» Short task
Reproduce the Jonathan Brookins interview excerpt below word for word, in full.

» Text excerpt
Next month, Brookins will be traveling to India on a spiritual quest, and he doesn’t know when or even if he’ll be back. We called him recently at his home in Orlando, where he’s getting ready for his next, more spiritual, journey.

Up until about the third minute of his fight last weekend in Las Vegas, UFC featherweight and Ultimate Fighter winner Jonathan Brookins was actually beating up Dustin Poirier. This seemed to surprise pretty much everyone, including Jonathan Brookins. Not because he didn’t believe he was capable of beating Poirier, but because he didn’t want to be fighting at all. Walking into the Octagon that night, his mind was 1,000 miles away—or rather 8,000 miles away—floating through the ether.

Next month, Brookins will be traveling to India on a spiritual quest, and he doesn’t know when or even if he’ll be back. After winning the Ultimate Fighter in 2010, Brookins has been on something of a downward slide—going 1-4 in the UFC, losing his house in Orlando after most of his money had run out. Since then, he’s bounced around from couch to couch and gym to gym, searching for something. Now that his fight with Poirier is in the past, Brookins feels free to go searching outside the world of mixed martial arts. This made us curious, so we called him recently at his home in Orlando, where he’s getting ready for his next, more spiritual, journey.

FIGHTLAND: So you mentioned having to sell your house. Is it hard to make a career in MMA, even when you’ve made it to the UFC?

» Supplied information

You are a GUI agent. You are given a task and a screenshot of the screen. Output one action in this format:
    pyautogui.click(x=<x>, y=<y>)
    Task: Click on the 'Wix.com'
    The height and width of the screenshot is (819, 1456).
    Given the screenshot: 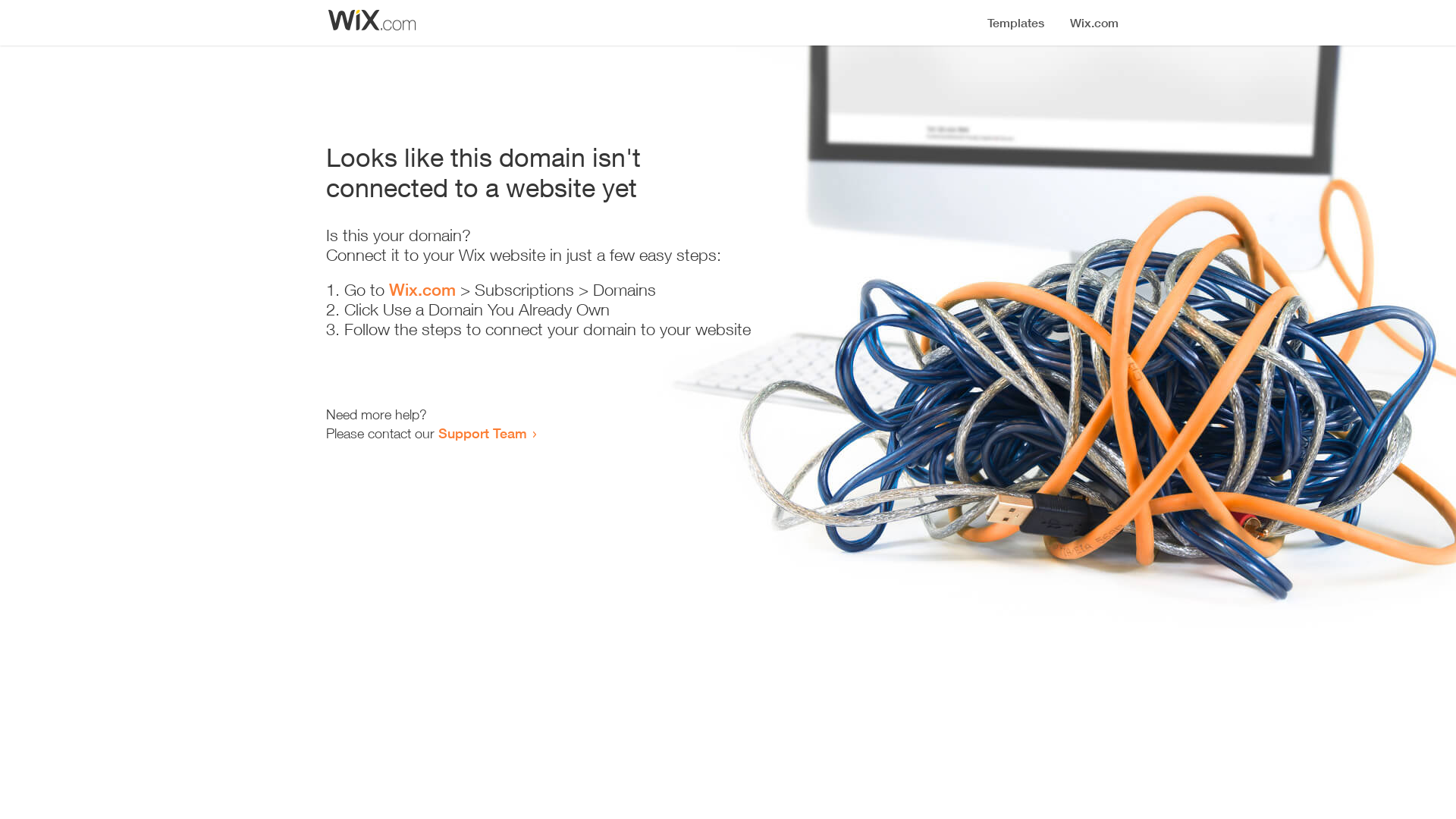 What is the action you would take?
    pyautogui.click(x=422, y=289)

» Task solution
Next month, Brookins will be traveling to India on a spiritual quest, and he doesn’t know when or even if he’ll be back. We called him recently at his home in Orlando, where he’s getting ready for his next, more spiritual, journey.

Up until about the third minute of his fight last weekend in Las Vegas, UFC featherweight and Ultimate Fighter winner Jonathan Brookins was actually beating up Dustin Poirier. This seemed to surprise pretty much everyone, including Jonathan Brookins. Not because he didn’t believe he was capable of beating Poirier, but because he didn’t want to be fighting at all. Walking into the Octagon that night, his mind was 1,000 miles away—or rather 8,000 miles away—floating through the ether.

Next month, Brookins will be traveling to India on a spiritual quest, and he doesn’t know when or even if he’ll be back. After winning the Ultimate Fighter in 2010, Brookins has been on something of a downward slide—going 1-4 in the UFC, losing his house in Orlando after most of his money had run out. Since then, he’s bounced around from couch to couch and gym to gym, searching for something. Now that his fight with Poirier is in the past, Brookins feels free to go searching outside the world of mixed martial arts. This made us curious, so we called him recently at his home in Orlando, where he’s getting ready for his next, more spiritual, journey.

FIGHTLAND: So you mentioned having to sell your house. Is it hard to make a career in MMA, even when you’ve made it to the UFC?